● **Page excerpt**:
▶
So, I understand what management is trying to do by adding the weekend talk shows. I will acknowledge there is more of an affinity between the Blues and news listeners as opposed to those who enjoy polka and news. But the Blues is still music. And if you're trying to establish a news format, you don't play music during prime listening hours.

So, Rox, I'm not sure why we're continuing to have this debate. Everything has been said. I'm even conceding your point about the size of the Blues vs. weekend news/talk audience. But I just ask you to concede my point that this was not all about ratings and fundraising dollars but about a vision and mission that WNYPBA now has for WBFO. In any format change, some listeners will be alienated. But except for weekend afternoons, WBFO is largely the same station it was last year at this time. And I would argue it's even better because of the live announcers providing news and weather updates at times when our old friend Otto Mation was running spots and fill music back in the day.
◀
● **Task list**:
1. Repeat everything in the WBFO passage from "So, I understand" down to "prime listening hours.", word for word.
2. In the WBFO passage, what reason does the writer give for keeping the Blues out of prime listening hours, despite the affinity between Blues fans and news listeners?

● **Recorded information**:
▶
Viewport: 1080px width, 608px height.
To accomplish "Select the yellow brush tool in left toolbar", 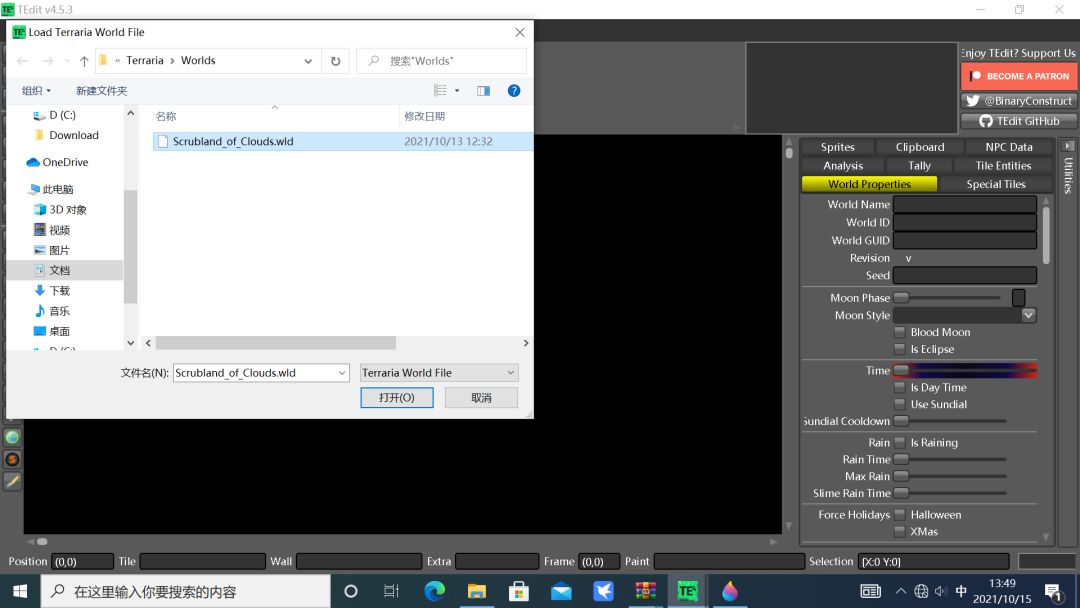I will tap(12, 481).
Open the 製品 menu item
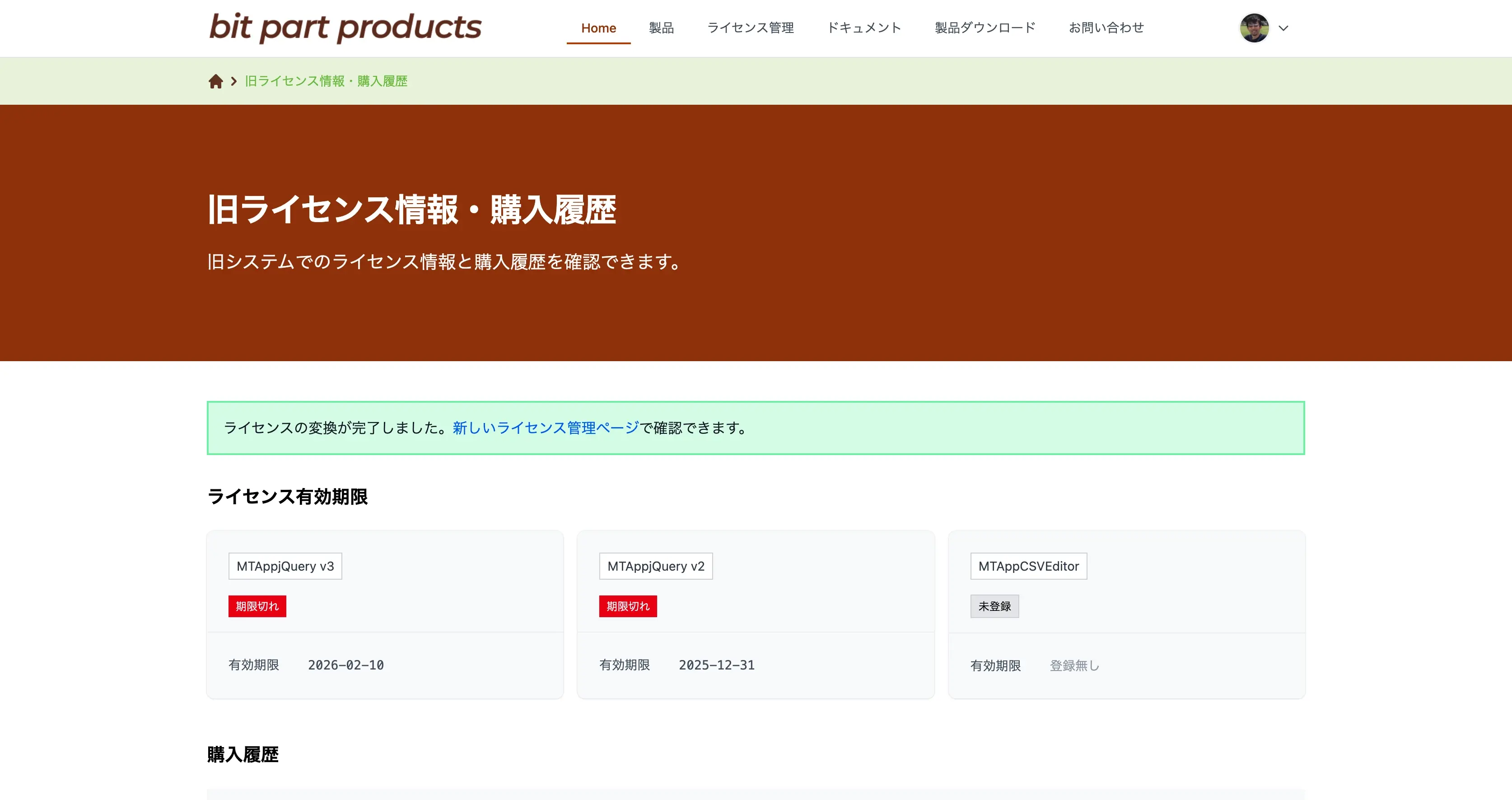The width and height of the screenshot is (1512, 800). pyautogui.click(x=661, y=28)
◀
● **Responses by task**:
1.
So, I understand what management is trying to do by adding the weekend talk shows. I will acknowledge there is more of an affinity between the Blues and news listeners as opposed to those who enjoy polka and news. But the Blues is still music. And if you're trying to establish a news format, you don't play music during prime listening hours.

2. The Blues is still music. A station trying to establish a news format doesn't play music during prime listening hours.